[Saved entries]
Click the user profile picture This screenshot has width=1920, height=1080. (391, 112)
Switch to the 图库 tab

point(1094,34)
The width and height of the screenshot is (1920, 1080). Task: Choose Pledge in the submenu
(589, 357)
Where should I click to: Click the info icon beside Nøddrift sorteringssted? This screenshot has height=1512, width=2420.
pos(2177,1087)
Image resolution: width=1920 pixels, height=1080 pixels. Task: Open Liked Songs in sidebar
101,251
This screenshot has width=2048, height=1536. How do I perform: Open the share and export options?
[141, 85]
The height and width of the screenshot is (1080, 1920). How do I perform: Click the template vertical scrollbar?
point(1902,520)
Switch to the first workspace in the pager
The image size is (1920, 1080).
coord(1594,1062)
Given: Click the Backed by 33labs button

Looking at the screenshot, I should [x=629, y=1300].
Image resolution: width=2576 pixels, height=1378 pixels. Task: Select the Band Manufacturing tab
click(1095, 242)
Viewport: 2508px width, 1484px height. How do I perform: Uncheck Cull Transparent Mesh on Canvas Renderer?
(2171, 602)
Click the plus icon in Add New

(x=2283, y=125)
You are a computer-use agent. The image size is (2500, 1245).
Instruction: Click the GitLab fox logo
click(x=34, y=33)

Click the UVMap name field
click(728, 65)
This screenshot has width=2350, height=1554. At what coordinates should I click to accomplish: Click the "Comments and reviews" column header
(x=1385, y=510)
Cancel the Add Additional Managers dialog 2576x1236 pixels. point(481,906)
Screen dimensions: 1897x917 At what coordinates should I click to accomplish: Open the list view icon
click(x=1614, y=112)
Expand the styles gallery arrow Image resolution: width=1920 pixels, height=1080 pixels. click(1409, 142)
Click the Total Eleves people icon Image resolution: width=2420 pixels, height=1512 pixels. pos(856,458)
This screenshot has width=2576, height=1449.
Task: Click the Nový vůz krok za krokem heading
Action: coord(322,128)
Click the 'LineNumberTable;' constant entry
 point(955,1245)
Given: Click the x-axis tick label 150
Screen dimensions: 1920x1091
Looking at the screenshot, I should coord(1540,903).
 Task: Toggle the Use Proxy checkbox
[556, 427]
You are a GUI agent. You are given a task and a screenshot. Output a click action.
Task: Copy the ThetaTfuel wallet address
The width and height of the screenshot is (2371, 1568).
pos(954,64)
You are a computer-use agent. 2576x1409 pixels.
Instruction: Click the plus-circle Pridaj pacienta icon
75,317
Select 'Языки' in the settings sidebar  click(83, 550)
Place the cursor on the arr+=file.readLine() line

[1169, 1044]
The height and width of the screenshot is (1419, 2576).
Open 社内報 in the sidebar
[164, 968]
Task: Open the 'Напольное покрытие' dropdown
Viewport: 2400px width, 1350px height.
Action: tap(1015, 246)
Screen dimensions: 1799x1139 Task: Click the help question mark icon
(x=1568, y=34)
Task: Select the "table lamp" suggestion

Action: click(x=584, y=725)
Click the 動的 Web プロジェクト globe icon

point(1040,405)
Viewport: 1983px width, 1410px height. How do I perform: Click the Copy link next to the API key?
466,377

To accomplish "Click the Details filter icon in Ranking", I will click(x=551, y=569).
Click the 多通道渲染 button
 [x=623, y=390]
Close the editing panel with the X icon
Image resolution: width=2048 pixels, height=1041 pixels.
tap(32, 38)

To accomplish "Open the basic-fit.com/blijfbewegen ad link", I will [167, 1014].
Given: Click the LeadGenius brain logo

TASK ITEM:
Start at the line containing "Task: Copy the ThetaTfuel wallet address" and copy each line through the last one in the records, exactly and with nothing added.

TASK RESULT:
Task: Copy the ThetaTfuel wallet address
The width and height of the screenshot is (2371, 1568).
pos(954,64)
You are a computer-use agent. 2576x1409 pixels.
Instruction: Click the plus-circle Pridaj pacienta icon
75,317
Select 'Языки' in the settings sidebar  click(83, 550)
Place the cursor on the arr+=file.readLine() line

[1169, 1044]
The height and width of the screenshot is (1419, 2576).
Open 社内報 in the sidebar
[164, 968]
Task: Open the 'Напольное покрытие' dropdown
Viewport: 2400px width, 1350px height.
Action: tap(1015, 246)
Screen dimensions: 1799x1139 Task: Click the help question mark icon
(x=1568, y=34)
Task: Select the "table lamp" suggestion

Action: click(x=584, y=725)
Click the 動的 Web プロジェクト globe icon

point(1040,405)
Viewport: 1983px width, 1410px height. How do I perform: Click the Copy link next to the API key?
466,377

To accomplish "Click the Details filter icon in Ranking", I will click(x=551, y=569).
Click the 多通道渲染 button
 [x=623, y=390]
Close the editing panel with the X icon
Image resolution: width=2048 pixels, height=1041 pixels.
tap(32, 38)

To accomplish "Open the basic-fit.com/blijfbewegen ad link", I will [167, 1014].
Given: Click the LeadGenius brain logo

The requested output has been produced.